Fintech Markets To Track in India

  1. Pay Tech: Payment Technology is a growing sector in India. One may believe that this has reached saturation, but Fintech companies are continuing to enter this market by offering services, such as payment gateways, card networks, application programming interfaces (APIs) and payment security. The biggest players in this sector are Paytm, PhonePe, Mobikwik and Google Pay.
  2. Lend Tech: Buy now pay later (BNPL), salary loans, personal loans, vehicle loans, gold loans, peer-to-peer lending and school loans are some of the consumer-focused services available in this market area. Business-focused services include fixed term financing, trade financing and corporate cards. Credit bureau collections management- lending as a service, alternative credit scoring, loan management system and loan origination system (LOS) and are among the fintech services used in this market area (LMS). Leading platforms include M-Swipe, Google Pay and Razor Pay, including new kid on the block Roopya.2
  1. Digital Banking: Account aggregators, conversational platforms, API providers, aggregators, banks with open APIs, banking as a core, and service banking are all examples of digital banking. Some key players include Crazybee, YONO, and Kahatabook.
  1. Insurtech: includes a range of services, such as claims processing, sales platform, underwriting risk management, insurance infrastructure API and policy administration systems. Policy Bazaar is a key player in this category. With insurtech, insurance companies can leverage the latest technologies, such as big data analytics, machine learning and blockchain to streamline operations, enhance customer experience and reduce costs.
  1. Wealth Tech: The intersection of finance and technology, where digital solutions are used to enhance personal wealth management, investing and portfolio management. Through discount brokers, robo advisors, research platforms, mutual fund investment platforms, research platforms, and alternate investment platforms, technology can be used in this market to deliver services linked to wealth and expense management. Leading players in this market includes Zerodha,
  1. Finance Tech: Finance fintech combines technology with finance-based services to enable investors and regular people to deal with financial services like quote to cash, taxation, and accounting.
  1. Regulation Tech (Regtech): The use of technology to manage regulatory processes in the financial industry, with a focus on regulatory monitoring, reporting and compliance. The increasing use of digital products has led to a rise in data breaches, cyber-attacks, money-laundering and other fraudulent activities. Regtech companies leverage big data and machine learning technology to provide real-time data on suspicious activities and reduce the burden on compliance departments. Banks and other financial institutions are using financial technology more to support KYC, onboarding, fraud detection, anti-money laundering (AML) as well as solutions for banking compliance and risk management. There are several Indian and global platforms involved.
  1. Blockchain: Blockchain technology allows for decentralized transactions without a government entity or other third-party organization being involved. Blockchain technology and applications have been growing quickly for years.

Government Initiatives

The Indian government taking note of this exponential growth has recently committed approximately $16.7 billion to the BharatNet project, aiming to enhance broadband connectivity in rural areas. This initiative is expected to broaden the sector’s reach and potentially draw more investment along with the below initiatives:

  1. Pay Tech: Payment Technology is a growing sector in India. One may believe that this has reached saturation, but Fintech companies are continuing to enter this market by offering services, such as payment gateways, card networks, application programming interfaces (APIs) and payment security. The biggest players in this sector are Paytm, PhonePe, Mobikwik and Google Pay.

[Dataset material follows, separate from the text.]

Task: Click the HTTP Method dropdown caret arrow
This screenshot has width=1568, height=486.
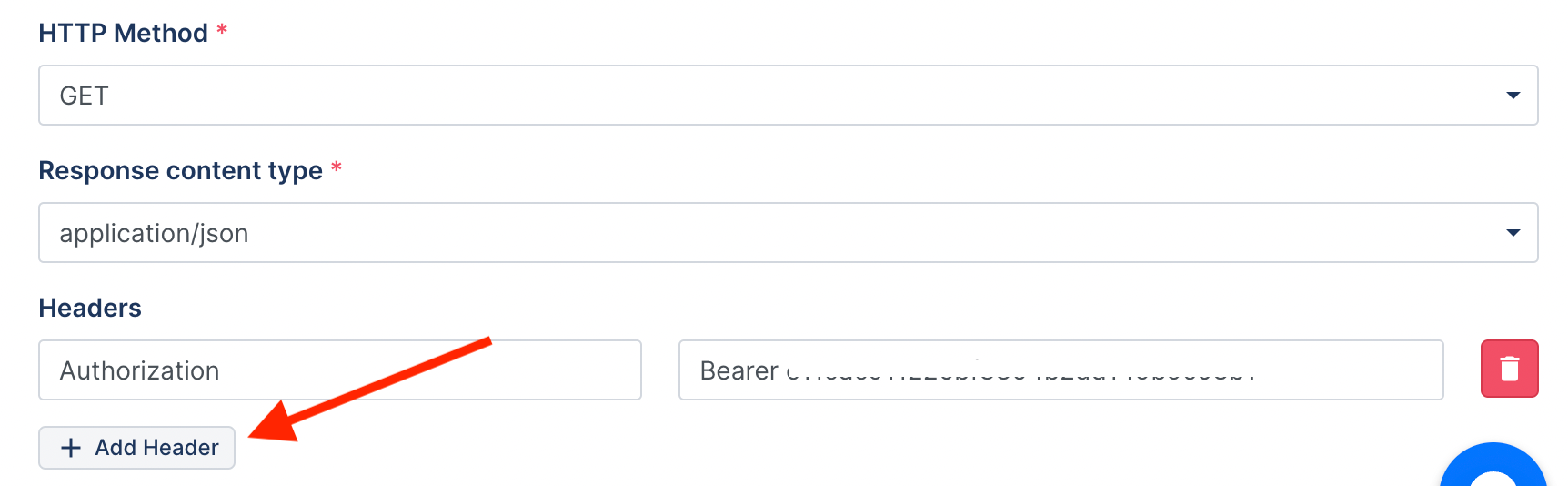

  2. E-RUPI: is a person & purpose specific digital payments instrument to allow for contactless & cashless payment solutions and shall play an important role in making the Direct Benefits Transfer more seamless & effective. The solution is being adopted for cashless payments for Covid-19 vaccination.


  3. India Stack: is a set of APIs that allows governments, businesses, startups and developers to utilise a unique digital infrastructure to solve India’s problems towards presence-less, paperless and cashless service delivery. The India Stack has been the driving force behind the accelerated evolution of Fintechs. It is one of the most important digital initiatives undertaken globally, aimed at putting up a public digital infrastructure based on open APIs to promote public and private digital initiatives and has played a catalytic role in India’s digital foundation and evolution3.
  4. Open Network for Digital Commerce (ONDC): The mission is to dramatically increase e-commerce penetration in the country by enabling population-scale inclusion of all types and sizes of sellers and creating an inclusive ecosystem for e-commerce.

Regulatory Challenges

Despite its transformative potential, fintech operates in a regulatory environment struggling to keep pace. Traditional financial regulations often struggle to address the unique challenges posed by digital-first financial services. Issues such as data privacy, cybersecurity, and consumer protection loom large in an industry characterized by rapid innovation and global connectivity.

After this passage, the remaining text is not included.